Personal information
- Born: January 30, 1983 (age 43) Saint Croix, U.S. Virgin Islands
- Listed height: 6 ft 5 in (1.96 m)
- Listed weight: 215 lb (98 kg)

Career information
- High school: St. Joseph (U.S. Virgin Islands)
- College: Murray State (2000–2004)
- NBA draft: 2004: undrafted
- Playing career: 2004–present

Career history
- 2004–2005: CB Plasencia
- 2005–2006: CB Tarragona
- 2006–2007: Cantabria Baloncesto
- 2007–2008: CAI Zaragoza
- 2008–2009: Melilla Baloncesto
- 2009–2011: Menorca Bàsquet
- 2011–2012: Spartak Primorye
- 2012–2013: Le Mans
- 2013–2015: Krasny Oktyabr
- 2015–2016: Ulsan Mobis Phoebus
- 2016: Capitanes de Arecibo
- 2016–2017: Incheon ET Land Elephants

Career highlights
- VTB United League steals leader (2014); OVC Player of the Year (2004);

= Cuthbert Victor =

US Virgin Islands basketball player

Cuthbert Victor (born January 30, 1983) is a U.S. Virgin Islander professional basketball player who last played for the Incheon ET Land Elephants of the Korean Basketball League. Nicknamed the "Greek God" by Virgin Island fans, he is a long-time member of the U.S. Virgin Islands national basketball team.

==College career==
Victor played college basketball at Murray State University. In his four years there, he established himself as a dominant force for the Racers. Despite flying under the radar, he has been called one of the best players in Murray State Racer history, and was once named CollegehoopsNet Unsung Player of the week.

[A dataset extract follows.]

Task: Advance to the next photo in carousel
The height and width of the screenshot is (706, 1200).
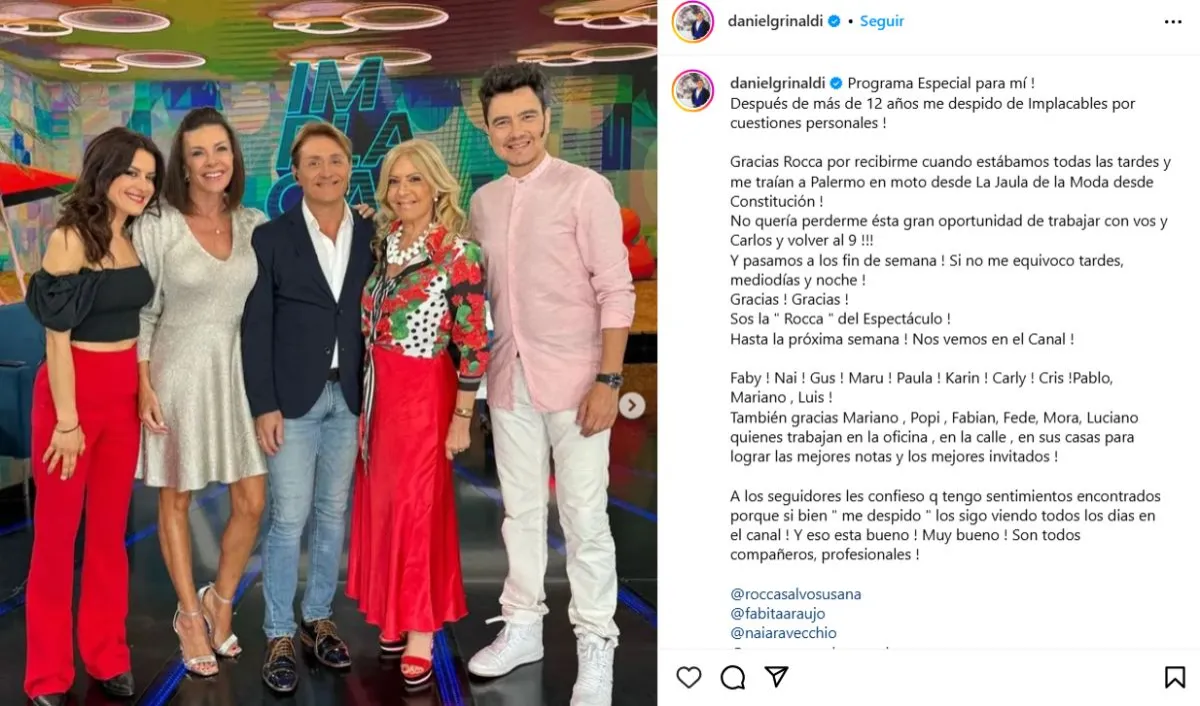Action: coord(632,405)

Victor graduated as the all-time Racer leader in career blocks (160). He also ranks in the top 6 on the school's career list in rebounds, field goal percentage, and steals, and is 14th in career points. During his time at the university, he led the team to the NCAA Tournament twice, in 2002 and 2004. After a senior season in which he averaged 14.6 points and 10.2 rebounds per game, he was named Ohio Valley Conference Player of the Year.

==Professional career==
After graduating, Victor began his career in Spain for CAI Zaragoza for the 2004–05 season. In the 2008–09 season with Melilla, he averaged 14 points and 6.3 rebounds per game in 37 games for the team and was a candidate for League MVP. On July 28, 2009, he signed with another Spanish team, Menorca Bàsquet, for the 2009–10 season; where with the team and his help, achieved ending in second place and go to ACB league, one of the best leagues around the world. In August 2011 he signed with Spartak Primorye in Russia.

==National team career==
Victor is a long-time member of the U.S. Virgin Islands national basketball team. He has been with the team since 1999 and competed for the team at the 2003, 2007, and FIBA Americas Championship 2009. He was the fourth leading overall scorer at the 2008 Centrobasket tournament and top overall rebounder while averaging 21.8 points and 10 rebounds per game for the Virgin Islands. He was also the team's leading scorer with 16.6 points per game at the 2006 Centrobasket. The Virgin Islands won the silver medal at both tournaments.